TRY IT - Before the rows, copy the passage of the grain market report from "- Ethanol production" to "15.88 million barrels." word for word.

[TEXT EXCERPT Boundary: Start]

Corn futures are roughly 1 to 3 cents lower through the March contract this morning while deferreds are mixed.
- Traders are positioning amid a relatively quiet news day. Some are taking advantage of the market's strong gains thus far this week.
- Strong gains were spurred by a reminder of rebuilt demand as well as a lower-than-expected planted acreage projection for corn.
- This increases concern about ongoing chilly temps and some snow in the Midwest that could point to planting delays, making it tough for corn to win acres away from beans.
- Agroconsult slashed its Brazilian corn crop estimate by 1.4 MMT yesterday to 71.2 MMT.
- Ethanol production the week ended March 28 rose 37,000 barrels per day (bpd) to 922,000 bpd. Ethanol stocks rose 222,000 barrels to 15.88 million barrels.
Soybean futures are 2 to 3 cents higher in all but the front month, which is slightly lower.
- Bulls maintain the advantage in the soybean market, though most contracts have reined in gains amid some limited profit-taking.
- Traders pared gains in May soybeans after a failed test of the key $15.00 resistance level overnight.
- The market is responding positively to news late yesterday that Agroconsult slashed its Brazilian soybean crop estimate by 2.3 MMT to 86.9 MMT.

[TEXT EXCERPT Boundary: End]
[RECORDS PROVIDED Boundary: Start]

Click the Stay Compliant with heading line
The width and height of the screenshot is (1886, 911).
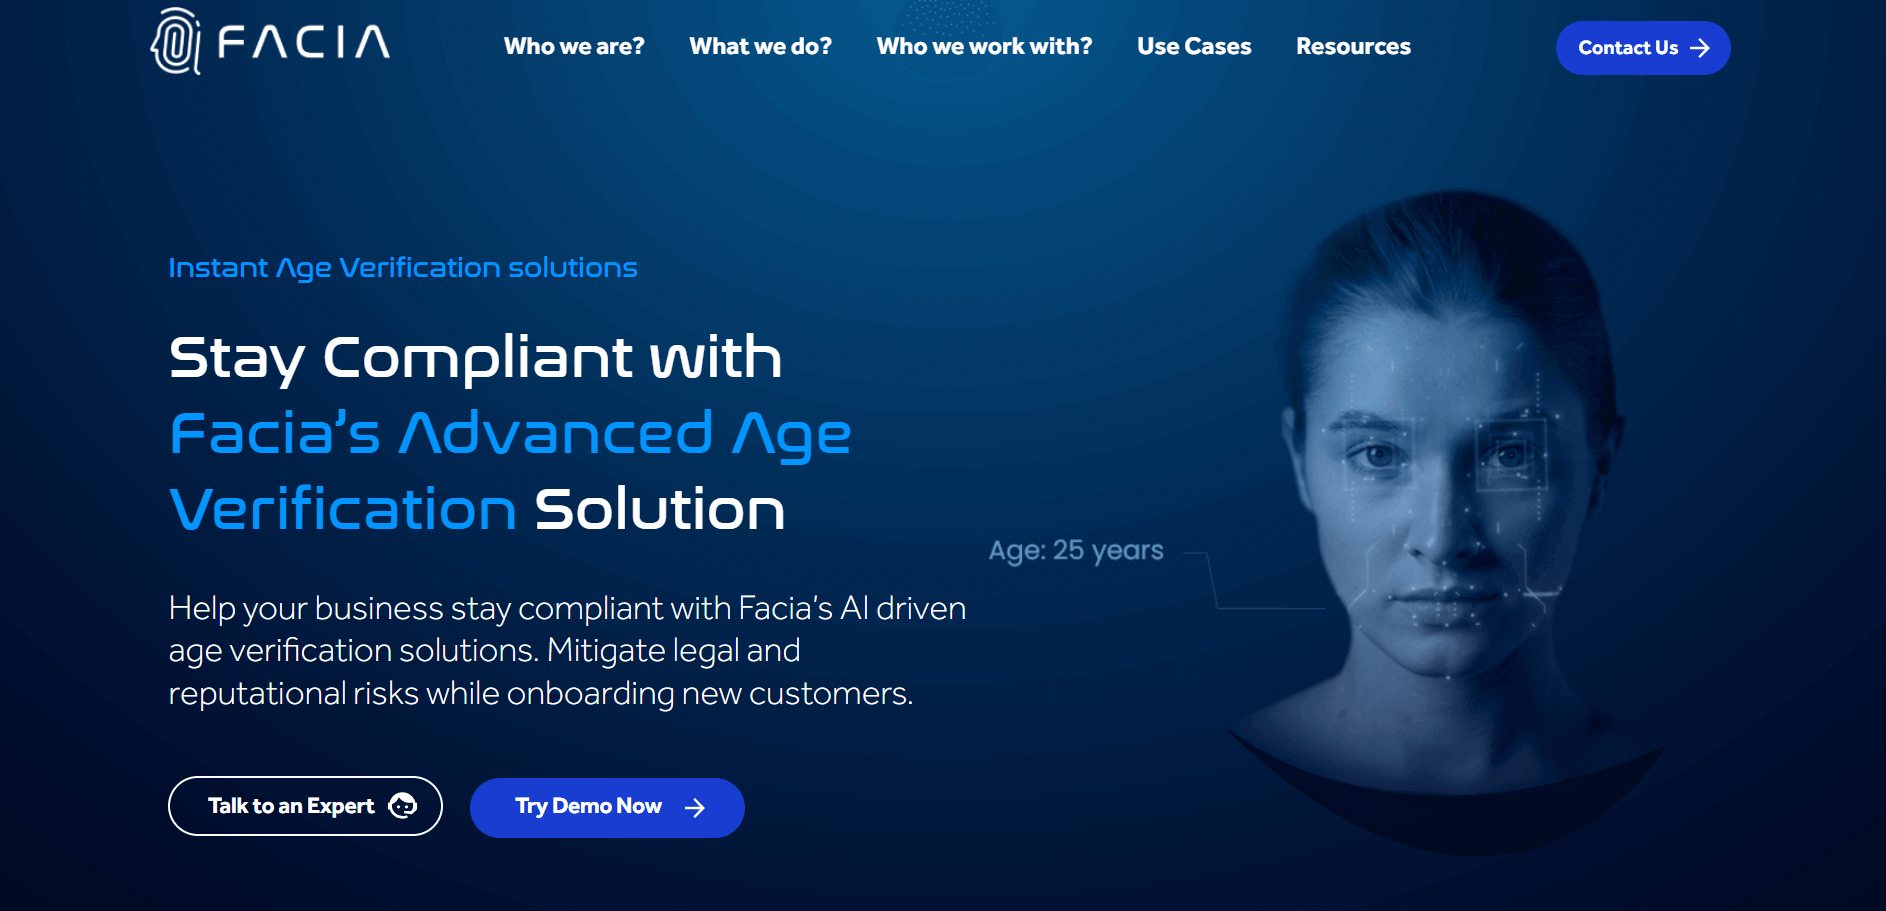[x=476, y=358]
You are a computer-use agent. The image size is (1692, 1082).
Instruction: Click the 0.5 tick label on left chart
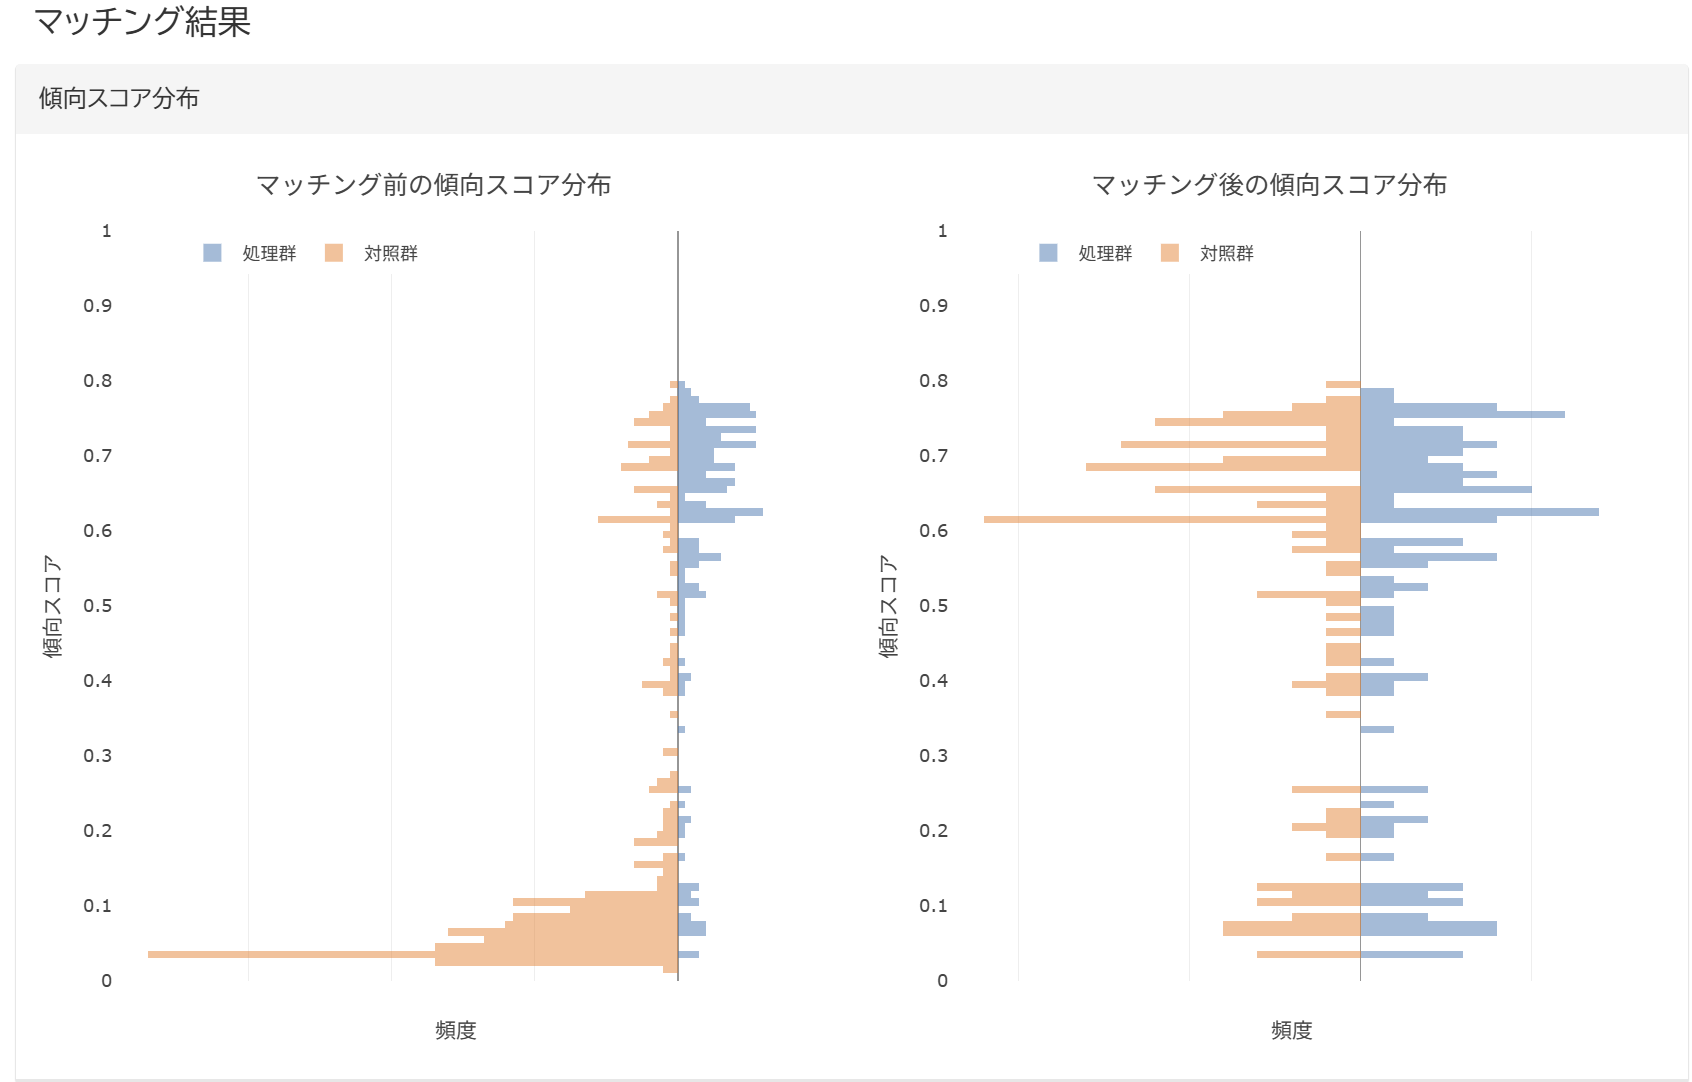[97, 606]
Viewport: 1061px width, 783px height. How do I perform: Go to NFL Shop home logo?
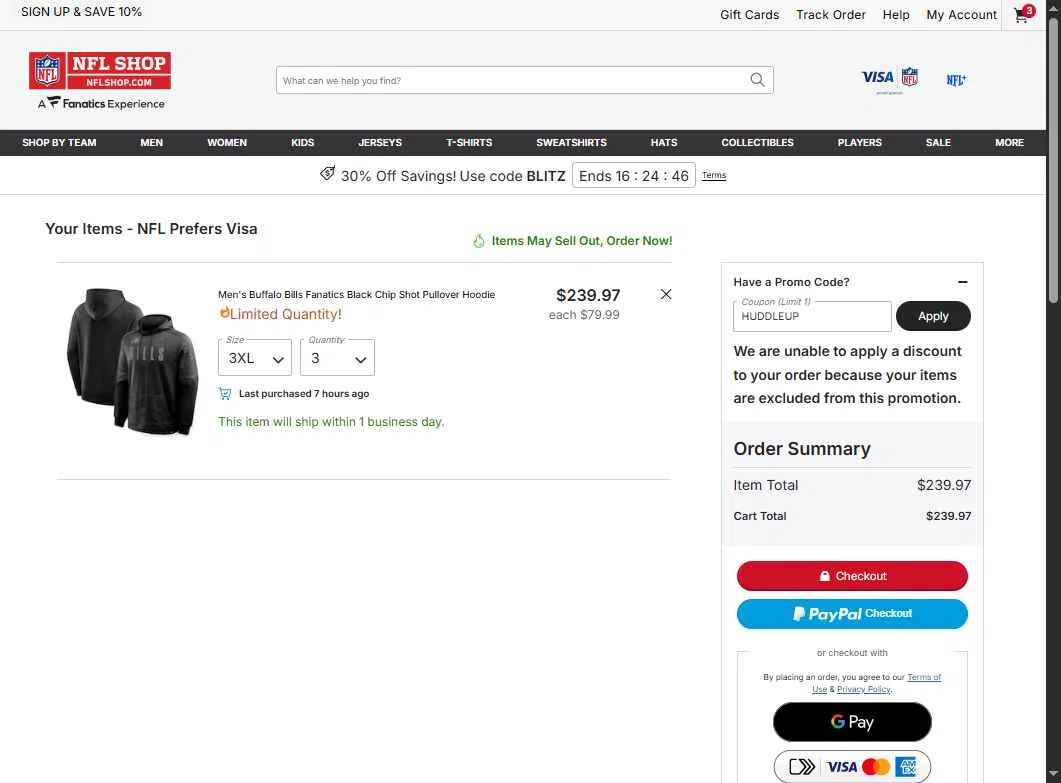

[RECORDS PROVIDED Boundary: End]

RESULT -
- Ethanol production the week ended March 28 rose 37,000 barrels per day (bpd) to 922,000 bpd. Ethanol stocks rose 222,000 barrels to 15.88 million barrels.